Pilot and Feasibility (P&F) Program

The overall objective of the University of Washington (UW) Nutrition Obesity Research Center Pilot and Feasibility (P&F) Program is to provide an infrastructure to support and effectively train the next generation of basic, translational, clinical and epidemiological scientists in the fields of nutrition, obesity and metabolism with a goal to enhance our knowledge and understanding of body weight regulation, the etiology and pathogenesis of nutrition-related disorders, to identify novel, therapeutic targets to prevent and treat obesity and to educate the broader community. The Specific Aims of the Program are to:

  • To provide junior investigators of high promise the opportunity to obtain crucial pilot data needed to launch their career and to compete successfully for independent peer-reviewed funding.
  • To provide a mechanism for encouraging talented junior investigators to embark on academic careers in nutrition/obesity research.
  • To support pilot projects by established investigators in other research fields into the area of nutrition and obesity research.

 

PILOT & FEASIBILITY COLLABORATIVE PROGRAM 

The UW NORC collaborates with the Diabetes Research Center (DRC) and the UW Medicine Diabetes Institute (UWMDI) in a joint Pilot and Feasibility Research Program. The program collectively offers multiple awards of $50,000/year for up to 2 years to promising investigators from any disciplinary background performing research in the fields of nutrition, metabolism, diabetes, and obesity. Proposals may include basic, clinical, translational, or population-based studies that align with one or more of the institutions’ respective research themes. Awards are funded by the NIH (P30 grants DK017047 and DK035816) and the UW.


The UW Medicine Diabetes Institute (UWMDI), UW Nutrition and Obesity Research Center (NORC) and UW Diabetes Research Center (DRC) is soliciting applications for 2024 Pilot and Feasibility awards. The call is available P+F Call 2024 and also available at the DRC website: https://depts.washington.edu/diabetes/funding-opportunities-2/

Letters of intent and reviewer nomination forms must be uploaded on the DRC website, using the forms available online, and are due by January 12, 2024

The deadline for full applications is February 28, 2024.


2023 UW NORC ADVANCE P&F RECIPIENTS:

Dr. Karolline May, PhD, has been awarded a UW Nutrition Obesity Research Center Pilot and Feasibility Research ADVANCE Award, which targets early career scientists from underrepresented groups. The title of her project is: “SCFA serve as a direct link between gut microbiota and adipocyte metabolism via FFAR2 signaling, thereby beneficially regulating whole-body homeostasis.”

Supplied information:
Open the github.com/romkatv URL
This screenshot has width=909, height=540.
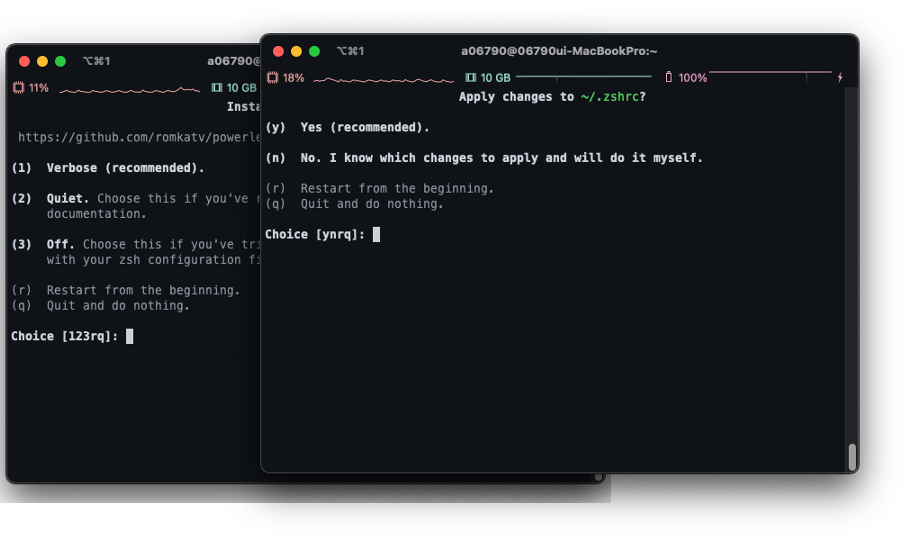pyautogui.click(x=139, y=137)
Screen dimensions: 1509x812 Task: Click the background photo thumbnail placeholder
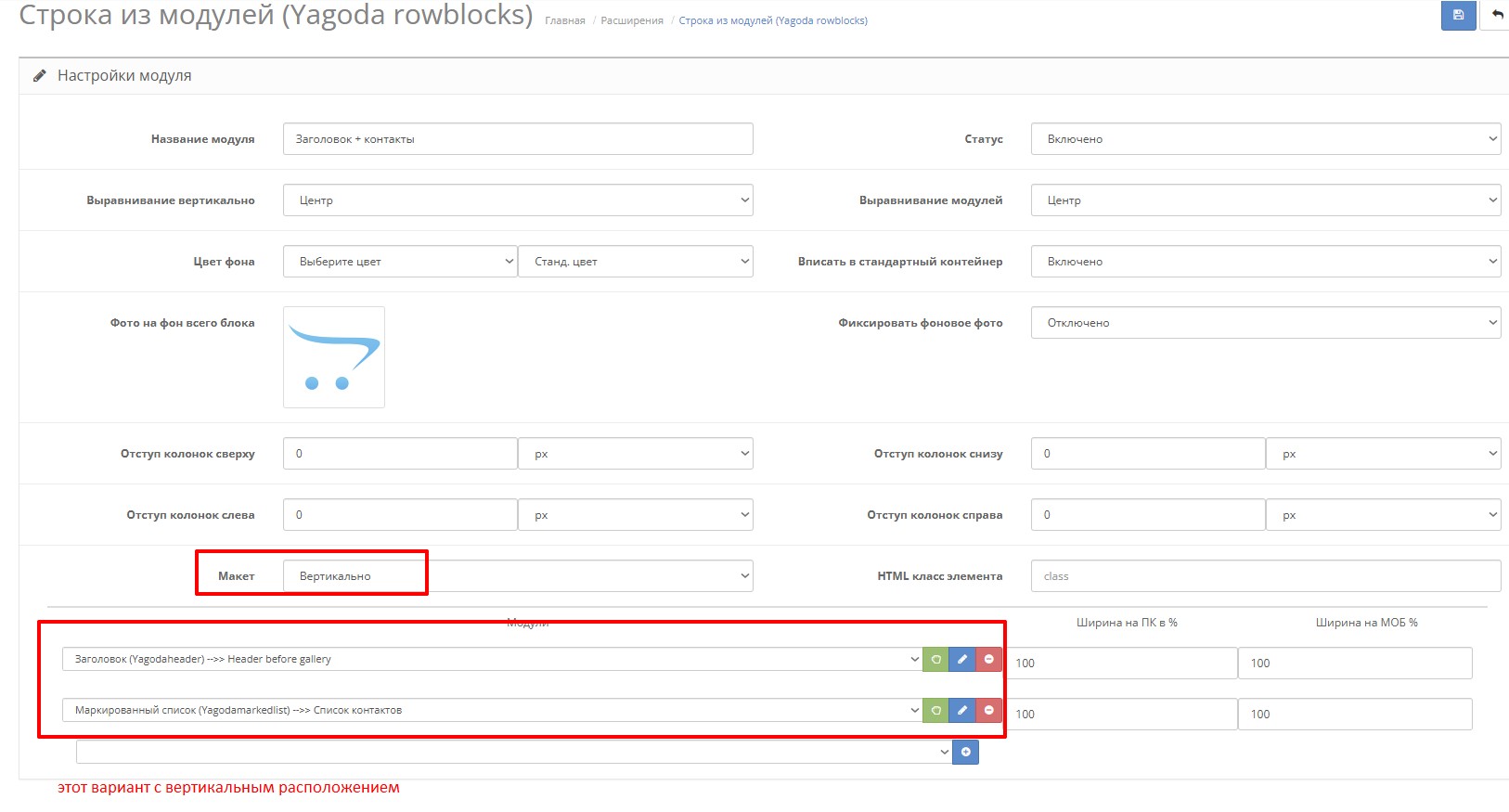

Task directions:
Summarize the Pilot and Feasibility Program description in two sentences. The data have no connection to the program description.

Response box:
The UW Nutrition Obesity Research Center Pilot and Feasibility Program aims to support and train the next generation of scientists in nutrition, obesity and metabolism, in part by giving promising junior investigators a chance to obtain pilot data and by supporting pilot projects by established investigators from other fields. Run jointly with the Diabetes Research Center and the UW Medicine Diabetes Institute, the program offers awards of $50,000 per year for up to 2 years; for 2024, letters of intent are due January 12 and full applications are due February 28.